Casi un día en Ciudad de México

Turismo en el Centro Histórico

"Al fin conocía el original del cual la Plaza de Armas santiaguina parece una miniatura picaneada. Respiré ese aire nuevo, ese olor tan específico como vago que tienen las ciudades, igual que las personas. No podía dejar de sentir un efecto de sublimidad por lo inmenso de las construcciones del Zócalo y por la explanada misma, levemente estropeada por una gran carpa blanca, tan desangelada que por un momento creí estar en la Enade".


Si estuve 12 horas en el DF, ¿estuve en el DF? Hace tres años me tocó hacer escala en Ciudad de México y me tomé un día para conocerla.

Del aeropuerto -todo lo gigantesco que me imaginaba- me fui a un hotel de aeropuerto -todo lo deprimente que me imaginaba-, bastante alejado para ser un hotel "de aeropuerto", aunque supongo que en el DF hasta la casa de al lado queda lejos. Hice check-in a las 5 am, me escondí los dólares y le pedí al taxista del hotel que me llevara al centro.

A dónde exactamente, me preguntó. Al Zócalo, por favor, directo al lugar común. Se rio y echó a andar por calles y calles, pobrísimas al principio, al avanzar también y de repente ya no. Llegué a la histórica plaza con el día empezando a clarear. Fue cosa de verla y me sentí un detective salvaje. Le pedí al taxista su número y bajé.

Había barrenderos y policías, menos de los que suponía, y unos cuantos transeúntes que, a esa hora, según Italo Calvino, se dividen en dos: los que están despiertos ya y los que lo están todavía. Yo era una mezcla de ambos recorriendo de punta a cabo el Zócalo. Al fin conocía el original del cual la Plaza de Armas santiaguina parece una miniatura .

Respiré ese aire nuevo, ese olor tan específico como vago que tienen las ciudades, igual que las personas. No podía dejar de sentir un efecto de sublimidad por lo inmenso de las construcciones del Zócalo y por la explanada misma, levemente estropeada por una gran carpa blanca, tan desangelada que por un momento creí estar en la Enade.

Recordé un video donde la poeta mexicana María Rivera aparece leyendo ahí mismo su poema Los muertos, con el Palacio Nacional de fondo: "Allá vienen / los descabezados / los mancos / los descuartizados / a las que les partieron el cóccix / a los que les aplastaron la cabeza / los pequeñitos llorando / entre paredes oscuras / de minerales y arena".

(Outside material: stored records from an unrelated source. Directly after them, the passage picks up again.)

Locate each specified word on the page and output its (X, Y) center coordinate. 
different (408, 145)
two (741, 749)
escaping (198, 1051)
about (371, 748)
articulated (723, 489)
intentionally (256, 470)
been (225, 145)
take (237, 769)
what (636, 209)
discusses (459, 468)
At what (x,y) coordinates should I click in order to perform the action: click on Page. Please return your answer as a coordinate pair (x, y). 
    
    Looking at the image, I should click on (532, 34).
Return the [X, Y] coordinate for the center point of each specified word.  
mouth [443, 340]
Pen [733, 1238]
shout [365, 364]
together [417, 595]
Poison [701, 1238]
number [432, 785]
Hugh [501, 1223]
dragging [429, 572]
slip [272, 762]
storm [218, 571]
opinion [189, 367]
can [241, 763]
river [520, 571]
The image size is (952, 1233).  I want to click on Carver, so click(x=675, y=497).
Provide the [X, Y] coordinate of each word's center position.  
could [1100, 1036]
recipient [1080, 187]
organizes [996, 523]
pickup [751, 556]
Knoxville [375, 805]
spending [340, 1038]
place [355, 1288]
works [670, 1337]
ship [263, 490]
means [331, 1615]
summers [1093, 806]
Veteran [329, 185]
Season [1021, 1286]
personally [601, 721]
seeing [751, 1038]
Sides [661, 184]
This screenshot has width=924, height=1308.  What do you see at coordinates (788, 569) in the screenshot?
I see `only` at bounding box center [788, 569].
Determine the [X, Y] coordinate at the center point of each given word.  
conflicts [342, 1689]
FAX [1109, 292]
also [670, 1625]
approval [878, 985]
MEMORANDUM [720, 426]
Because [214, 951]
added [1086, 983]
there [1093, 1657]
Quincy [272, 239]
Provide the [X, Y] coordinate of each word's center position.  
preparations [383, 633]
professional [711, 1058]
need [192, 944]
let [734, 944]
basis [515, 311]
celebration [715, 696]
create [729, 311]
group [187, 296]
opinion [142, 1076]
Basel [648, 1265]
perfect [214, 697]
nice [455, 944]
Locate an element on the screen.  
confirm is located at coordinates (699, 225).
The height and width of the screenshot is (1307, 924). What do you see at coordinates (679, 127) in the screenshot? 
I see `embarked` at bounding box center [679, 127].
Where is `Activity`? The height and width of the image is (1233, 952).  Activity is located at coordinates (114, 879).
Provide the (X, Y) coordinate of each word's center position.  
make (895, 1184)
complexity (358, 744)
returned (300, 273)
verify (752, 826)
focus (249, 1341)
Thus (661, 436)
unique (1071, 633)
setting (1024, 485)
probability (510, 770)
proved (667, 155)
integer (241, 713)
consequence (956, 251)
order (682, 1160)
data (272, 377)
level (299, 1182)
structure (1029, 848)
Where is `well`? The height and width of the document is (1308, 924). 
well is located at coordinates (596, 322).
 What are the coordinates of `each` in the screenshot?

De la nada, todo comenzó a llenarse, pasando en un dos por tres de 50 a 200 personas, 700, 3.000, 8.000, 20.000... Me recordó cuando de niño pisé una araña pollito y cientos de arañitas pegajosas coparon el suelo de un segundo a otro. Me llamó la atención cómo la gente se aglomeraba en los quioscos mientras oía exclamaciones como "increíble, cabrón", "no mames, pensé que nunca pasaría", "que lo chingue el diablo". Entonces vi que, entre los pelos de una inmensa barba, las portadas de los diarios decían: "Murió Fidel".

Como no tenía roaming, espié conversaciones pro y anticastristas y me olvidé. Ya había decidido liberarme del mandato antiturista. Yo quería serlo, ir al Café Tacuba y al Bellas Artes y, sobre todo, entrar a la Catedral, y lo hice, y aunque me impresionaron los fervientes feligreses y los altares y rincones oscuros, lo que más recuerdo son dos carteles: una ajada tabla blanca con letras negras que anunciaba una "misa de los sacerdotes difuntos", lo que me pareció muy mexicano, y otro que prohibía "introducir bebidas embriagantes", lo que no me pareció muy mexicano.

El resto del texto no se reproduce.